Segundo ele, as medidas de manejo ambiental também devem ser adotadas como limpar os quintais das casas, não deixar folhas acumuladas. Ele observa que a umidade e a matéria orgânica em decomposição ajudam o ciclo do mosquito. Em Fortaleza, os bairros das Secretarias Executivas Regionais (SER) V, VI e parte da III são áreas de foco da doença no cão. De janeiro a setembro último, 3.785 amostras feitas em cães deram positivas para calazar, segundo o Centro de Controle de Zoonose de Fortaleza (CCZ). Ano passado, foram 7.132. Dados da Sesa apontam que de janeiro a junho deste ano, 1.004 animais foram eutanasiados na Capital.
Francisco Barroso, do CCZ, diz que o trabalho de identificação de animais doentes é realizado em todo os bairros e durante a visita domiciliar é coletado o sangue do animal. Ele observa que muitos proprietários de animais doentes resistem em entregar o cão. "O dono tem todo direito de fazer a contra prova do exame."

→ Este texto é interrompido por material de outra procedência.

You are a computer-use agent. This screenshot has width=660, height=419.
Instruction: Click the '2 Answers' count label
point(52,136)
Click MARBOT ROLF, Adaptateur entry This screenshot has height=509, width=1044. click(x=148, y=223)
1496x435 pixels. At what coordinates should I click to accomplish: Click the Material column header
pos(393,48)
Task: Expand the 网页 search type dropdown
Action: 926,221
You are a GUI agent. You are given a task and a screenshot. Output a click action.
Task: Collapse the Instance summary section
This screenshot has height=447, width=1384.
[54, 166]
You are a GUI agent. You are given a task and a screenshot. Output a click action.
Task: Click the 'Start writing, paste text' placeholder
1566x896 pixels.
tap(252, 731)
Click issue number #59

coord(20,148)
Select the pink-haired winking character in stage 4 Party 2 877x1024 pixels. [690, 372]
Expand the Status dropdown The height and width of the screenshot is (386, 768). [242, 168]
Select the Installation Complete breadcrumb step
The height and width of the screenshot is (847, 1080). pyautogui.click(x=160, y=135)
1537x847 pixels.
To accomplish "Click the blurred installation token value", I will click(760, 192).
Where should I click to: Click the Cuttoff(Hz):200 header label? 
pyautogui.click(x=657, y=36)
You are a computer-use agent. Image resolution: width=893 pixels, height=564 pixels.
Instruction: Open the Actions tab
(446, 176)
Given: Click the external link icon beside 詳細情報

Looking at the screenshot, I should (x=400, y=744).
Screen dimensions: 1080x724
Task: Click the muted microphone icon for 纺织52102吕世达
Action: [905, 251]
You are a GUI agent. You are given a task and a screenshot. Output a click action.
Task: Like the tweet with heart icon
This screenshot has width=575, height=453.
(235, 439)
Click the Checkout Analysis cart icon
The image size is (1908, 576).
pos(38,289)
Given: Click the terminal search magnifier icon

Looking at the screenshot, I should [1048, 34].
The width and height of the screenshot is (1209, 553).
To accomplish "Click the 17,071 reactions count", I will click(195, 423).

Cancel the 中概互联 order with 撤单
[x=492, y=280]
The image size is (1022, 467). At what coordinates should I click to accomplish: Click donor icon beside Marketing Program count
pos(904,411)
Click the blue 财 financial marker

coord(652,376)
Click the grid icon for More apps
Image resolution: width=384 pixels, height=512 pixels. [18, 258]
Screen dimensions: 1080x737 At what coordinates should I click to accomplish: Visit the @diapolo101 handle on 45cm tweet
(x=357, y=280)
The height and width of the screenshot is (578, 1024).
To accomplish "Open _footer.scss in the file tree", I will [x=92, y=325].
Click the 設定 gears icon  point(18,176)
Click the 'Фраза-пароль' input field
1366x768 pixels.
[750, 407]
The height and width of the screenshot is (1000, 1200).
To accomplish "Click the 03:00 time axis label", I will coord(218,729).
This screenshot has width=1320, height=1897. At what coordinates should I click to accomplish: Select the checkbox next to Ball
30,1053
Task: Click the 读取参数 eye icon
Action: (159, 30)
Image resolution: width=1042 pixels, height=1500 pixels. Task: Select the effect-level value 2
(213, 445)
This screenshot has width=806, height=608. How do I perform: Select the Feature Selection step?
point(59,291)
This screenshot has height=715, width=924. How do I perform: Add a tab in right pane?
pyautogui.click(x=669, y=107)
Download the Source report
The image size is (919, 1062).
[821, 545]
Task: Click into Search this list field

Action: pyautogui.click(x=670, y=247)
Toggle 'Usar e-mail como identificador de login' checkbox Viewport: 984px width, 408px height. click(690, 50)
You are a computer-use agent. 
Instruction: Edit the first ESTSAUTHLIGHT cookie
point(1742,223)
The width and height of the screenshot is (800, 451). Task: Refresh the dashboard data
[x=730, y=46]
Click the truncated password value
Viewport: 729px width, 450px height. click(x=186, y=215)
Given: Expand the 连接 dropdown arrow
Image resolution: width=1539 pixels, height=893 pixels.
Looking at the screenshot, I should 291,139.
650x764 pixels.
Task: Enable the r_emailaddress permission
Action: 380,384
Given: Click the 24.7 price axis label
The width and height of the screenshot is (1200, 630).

Barroso ressalta que pode ocorrer do exame feito pelo CCZ apresentar resultado diferente da sorologia realizada por clínicas veterinárias. "São métodos diferentes." Barroso observa que uma decisão judicial impediu o sacrifício de cães saudáveis e que por isso, o órgão só recolhe os animais com sorologia positiva que são entregues pelos proprietários.